Because youtube's search function is terrible, it will return results entirely unrelated to your query, so a youtube search alone doesn't count to disqualify a fandom1; instead you'll have to make a list of vids, or a youtube playlist, or find someone else's youtube playlist. (You could theoretically do a search and then just manually count results, but if someone says they don't believe you, you're stuck - in disputes, the burden of proof is on the challenger.) But of course since youtube search sucks it can be hard to find vids or hard to list them without duplicates. This is how I do it, trying to make sure that I only count things once and that I only count things that qualify as vids under festivids rules while still working quickly and without getting bored. Here's my method:
1) Pick a search term for vids – there many different terms for vids, and different ones are popular in different fandoms, so this is actually the step that most influences how easy this process will be. I usually look at fandoms that I'm part of - I go "hey, I've totally seen a bunch of vids for that!" - so I can usually guess what term will pick up the most results on youtube. If I can't guess, though, I try a couple and look for the one that gives me the cleanest results on the first page - that'll be easier to go through.
Some options are:
I try "mmv," "fan made," "mad," or "mev" less often, but they're common in some fandoms. There are probably many other useful search terms I don't know - fandom is big!
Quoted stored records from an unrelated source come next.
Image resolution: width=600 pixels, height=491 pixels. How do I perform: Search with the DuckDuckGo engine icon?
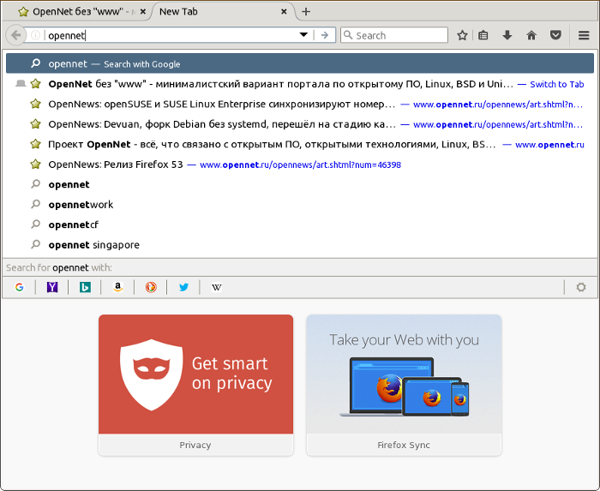pyautogui.click(x=151, y=288)
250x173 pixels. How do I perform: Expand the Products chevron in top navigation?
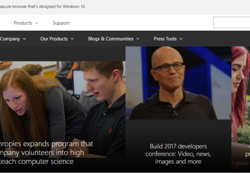pos(37,23)

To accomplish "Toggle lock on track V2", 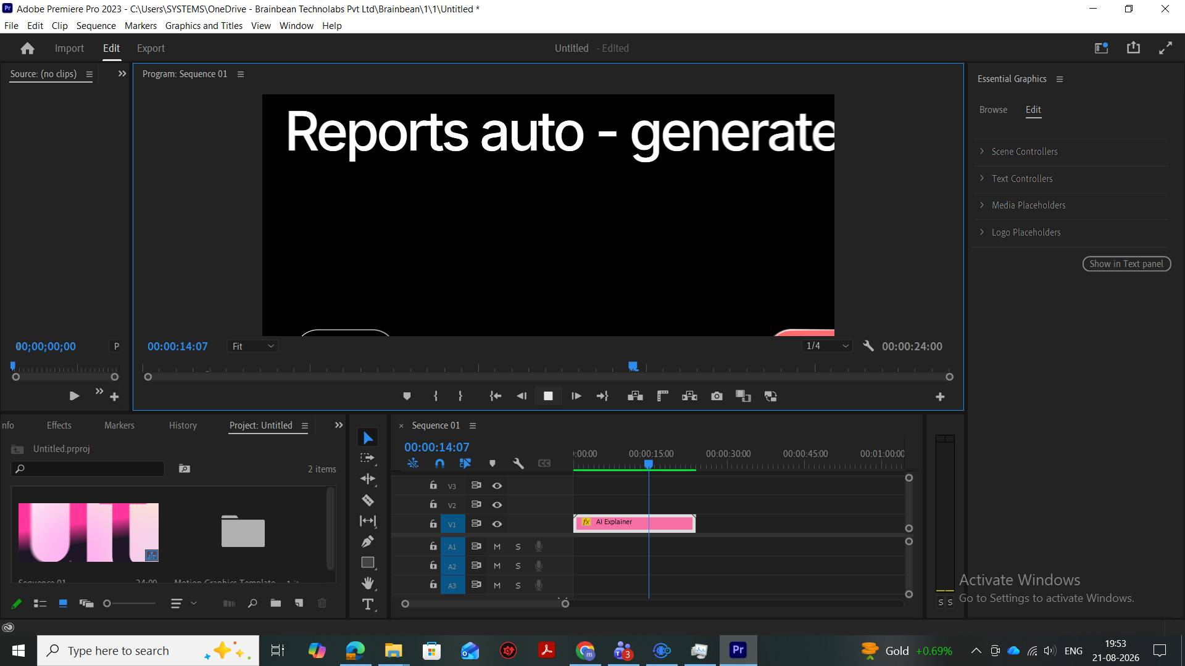I will [x=433, y=504].
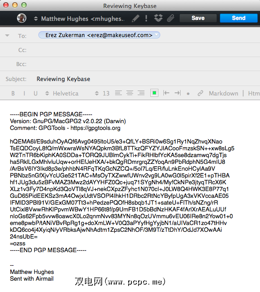
Task: Click the Dropbox attachment icon
Action: coord(158,18)
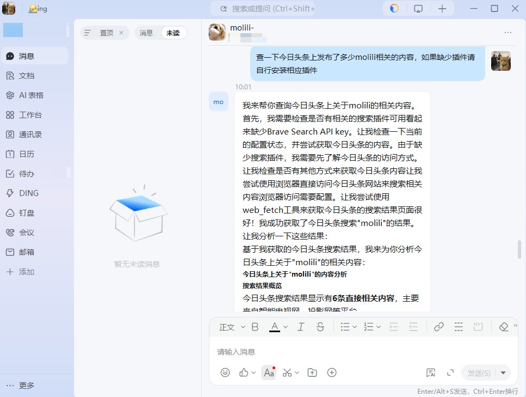This screenshot has width=526, height=397.
Task: Take a screenshot using the scissors icon
Action: pyautogui.click(x=287, y=372)
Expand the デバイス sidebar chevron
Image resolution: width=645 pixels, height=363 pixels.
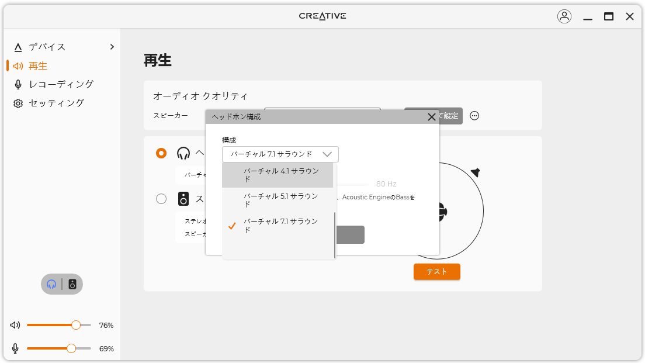click(112, 47)
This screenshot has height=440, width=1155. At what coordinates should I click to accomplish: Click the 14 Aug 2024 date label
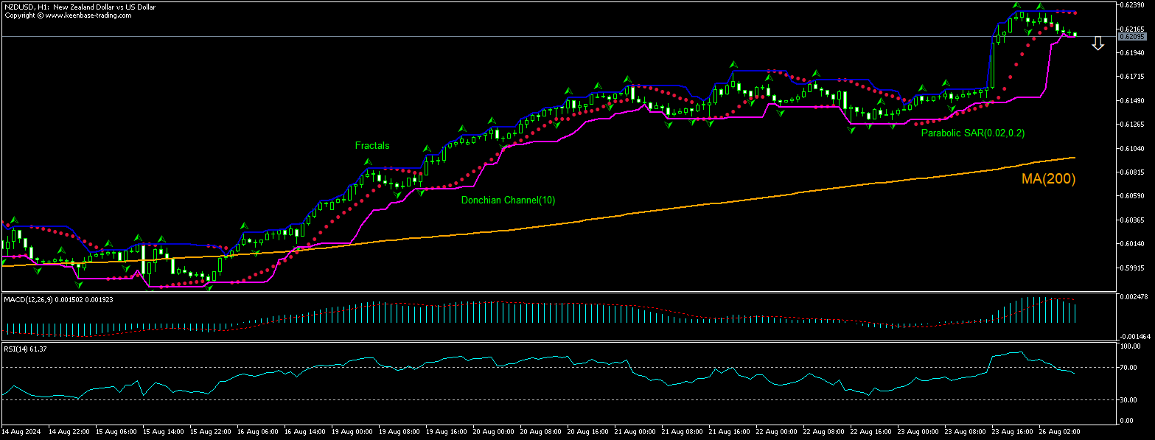22,430
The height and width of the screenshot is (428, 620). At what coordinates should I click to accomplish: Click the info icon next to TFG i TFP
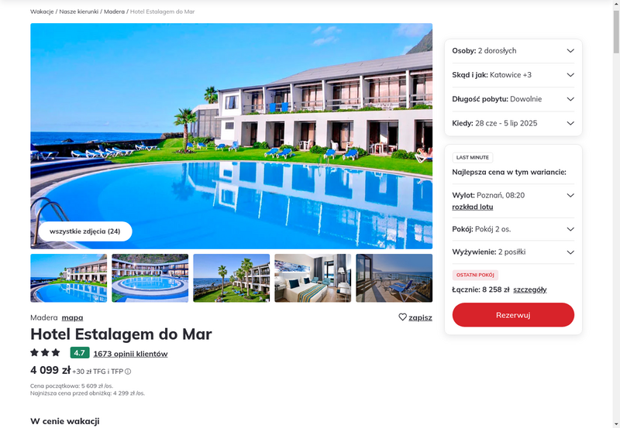point(128,372)
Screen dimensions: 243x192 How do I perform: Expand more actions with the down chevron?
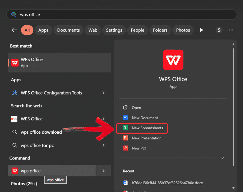pyautogui.click(x=222, y=158)
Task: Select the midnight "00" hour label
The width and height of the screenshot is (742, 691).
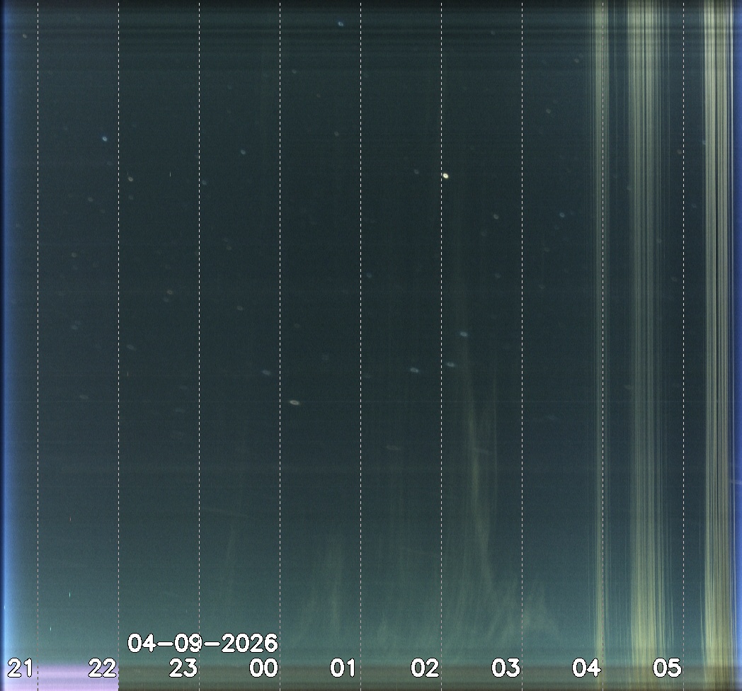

If you know them, I'd love to add them to my list. (Especially because these terms can be helpful for searches the rest of the year when I'm like "nooooo there must be more vids for this character, right? I'm gonna shake youtube until one more vid comes out.")
Picking a search term for a fandom makes a huge difference in which vids I find and how easy it is to find them. Example: a search for "prison break" fanvid has only two actual PB vids on the first page, plus a couple of probably not very useful playlists. A search for "prison break" tribute has between 18 and 20 PB vids on the first page - a couple of them might be actor tributes instead and I'd have to check those, but it's still a huge difference. "Left 4 Dead" fanvid? Two vids on page one, none on page two. "Left 4 Dead" gmv? 19 on page one.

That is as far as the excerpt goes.